On the supply side, uncertainties can also be large, especially the availability of new technologies, their costs evolution and their respective benefits. However, the challenges on the supply side are not as great as on the demand side, and reasonably accurate forecasts can be derived following careful analysis.

The uncertainty on the supply side mostly relates to the availability, the capability and the costs of existing and future technologies. Uncertainty can be considerably reduced by talking to hardware manufacturers, chipset makers, suppliers of enabling technologies, technical experts working in research centres, as well as analysts specialising in technology innovation.

The good news is that many technology characteristics display constant growth rate over time. This means that capacity is growing exponentially and when plotted on a logarithmic scale, capacity is a linear function of time.


This is especially the case at the component level, as shown by the following examples.

  • The number of transistor per chip has been correctly predicted by “Moore’s law” to double every 2 years on average since the 1960s, giving an annual growth rate of +40%.
  • The number of Million Instructions Per Second for microprocessors expressed in MIPS. This is closely related to Moore’s law and growing at +45% p.a. This is not only the result of shrinking processor size (so increase in transistor density) but also continuous increase in processor clock speed.
  • The storage capacity in bits per square inch for various types of memories (DRAM, Hard Disk Drive, Flash Card). For DRAM, it has increased at +40% p.a. for the last 30 years. For HDDs, the growth rate has accelerated from 25% p.a. between 1970 to 1990 to 60% p.a. from 1990 to 1998 and +100% from 1999 to 2003, but has been slowing down to 40% p.a. since then. Do you remember the time when 1 Mega Byte of RAM capacity in a computer was regarded as a real feast? This was the Atari around the year 1988. Today most PCs come with 512MB to 1GB of RAM. The same applies to hard disks: the first Giga Byte hard disk came to market in 1997, but 10 years later most new PCs are equipped with a hard disk of 80 Giga Bytes or more.
  • The bandwidth of optical fibre expressed in Mega bit per second (Mbps). This has increased by a factor 10,000 between 1983 and 2003 or +60% p.a. This is partly due to the development of fibre of higher quality grade, partly to the development of better diode and laser technologies.
  • The data rate of end-user modems expressed in kbps: modems have evolved from analogue over ISDN to ADSL and further xDSL technologies are being rolled out now. Although data rates have increased in steps rather than year-on-year, the equivalent annual growth has been +55% p.a., or a doubling in data rate every 19 months.
  • The energy density per unit of battery weight, usually measured in Watt hour per kg (Wh/kg). This is evolving rather slowly at +10% p.a. within the same battery technology family, for instance Nickel Metal hybrid (Ni-MH), whereas a technology change from Ni-MH to Lithium-ion (Li-Ion) can double the energy density. Fuel-cell batteries are expected to provide a 10-times improvement compared to current Li-Ion batteries. Considering the low battery capacity growth rate compared to other components, batteries are often a limitation factor in product development today. This can be partly compensated by the development of smart power management techniques, such as the time-slicing technology used in DVB-H handsets where the handset receives data in bursts and powers down when not receiving data.

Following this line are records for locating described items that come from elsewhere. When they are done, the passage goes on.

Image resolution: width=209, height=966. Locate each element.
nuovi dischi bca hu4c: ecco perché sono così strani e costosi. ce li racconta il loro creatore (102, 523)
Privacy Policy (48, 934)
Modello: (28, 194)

That the IT and consumer electronics industry could maintain growth rate between 30% and 60% over long periods of time is really remarkable, not only because of the great technical performance enhancements involved, but also because of the seemingly insatiable readiness of the market to absorb those capacity increases and build new products around them.

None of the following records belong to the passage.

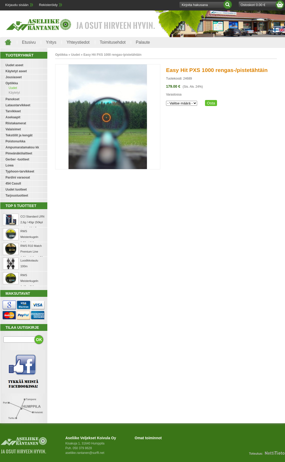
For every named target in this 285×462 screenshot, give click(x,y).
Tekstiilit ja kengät (18, 135)
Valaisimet (13, 129)
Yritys (51, 42)
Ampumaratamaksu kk (22, 147)
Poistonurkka (15, 141)
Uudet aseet (14, 65)
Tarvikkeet (13, 111)
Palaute (143, 42)
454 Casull (13, 183)
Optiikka (11, 83)
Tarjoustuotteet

We rarely have time to stop for a second and appreciate what an exponential growth of 40% per annum really means in absolute term:

  • after 10 years, your initial capacity will have been multiplied by 30;
  • after 20 years, the capacity is 800 times higher;
  • after 30 years, the unimaginable figure of 24,000 times the initial capacity is reached.

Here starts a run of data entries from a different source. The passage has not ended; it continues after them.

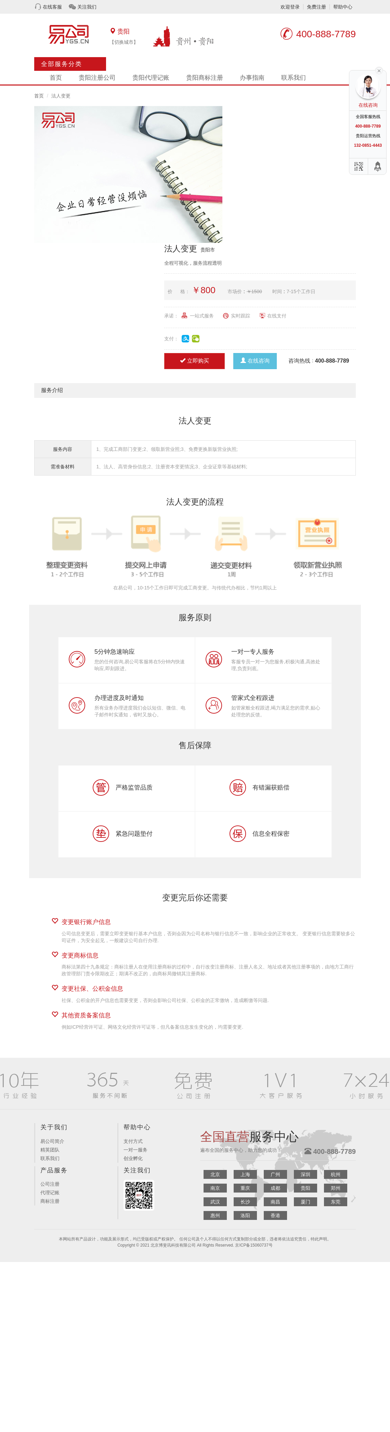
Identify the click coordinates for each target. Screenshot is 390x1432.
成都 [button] (275, 1188)
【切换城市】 (123, 42)
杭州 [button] (335, 1174)
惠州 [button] (215, 1215)
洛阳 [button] (245, 1215)
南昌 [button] (275, 1202)
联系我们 (293, 77)
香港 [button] (275, 1215)
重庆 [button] (245, 1188)
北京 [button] (215, 1174)
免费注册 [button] (316, 7)
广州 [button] (275, 1174)
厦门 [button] (305, 1202)
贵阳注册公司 (97, 77)
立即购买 (194, 361)
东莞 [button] (335, 1202)
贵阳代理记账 (150, 77)
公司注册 (50, 1184)
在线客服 (52, 7)
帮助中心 (342, 7)
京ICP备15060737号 (253, 1245)
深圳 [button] (305, 1174)
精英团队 (50, 1150)
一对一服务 (135, 1150)
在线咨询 (255, 361)
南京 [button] (215, 1188)
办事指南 (252, 77)
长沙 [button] (245, 1202)
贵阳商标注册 (204, 77)
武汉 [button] (215, 1202)
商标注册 (50, 1201)
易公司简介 (52, 1141)
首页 (56, 77)
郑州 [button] (335, 1188)
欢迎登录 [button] (290, 7)
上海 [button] (245, 1174)
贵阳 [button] (305, 1188)
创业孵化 (133, 1158)
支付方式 (133, 1141)
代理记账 (50, 1192)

Applying the same process backwards illustrates the extraordinary achievement in reducing the size and density of transistor on a chip: if a transistor of the early 1970s were to be magnified to the size of a 1.80m adult, then our transistor of the year 2007 would have a size smaller than that of an ant. If the airplane industry had made the same progress as the microelectronics industry in the last 30 years, then flying from London to Sydney would take 4.5 minutes, and the flight ticket would cost less than 10 cent.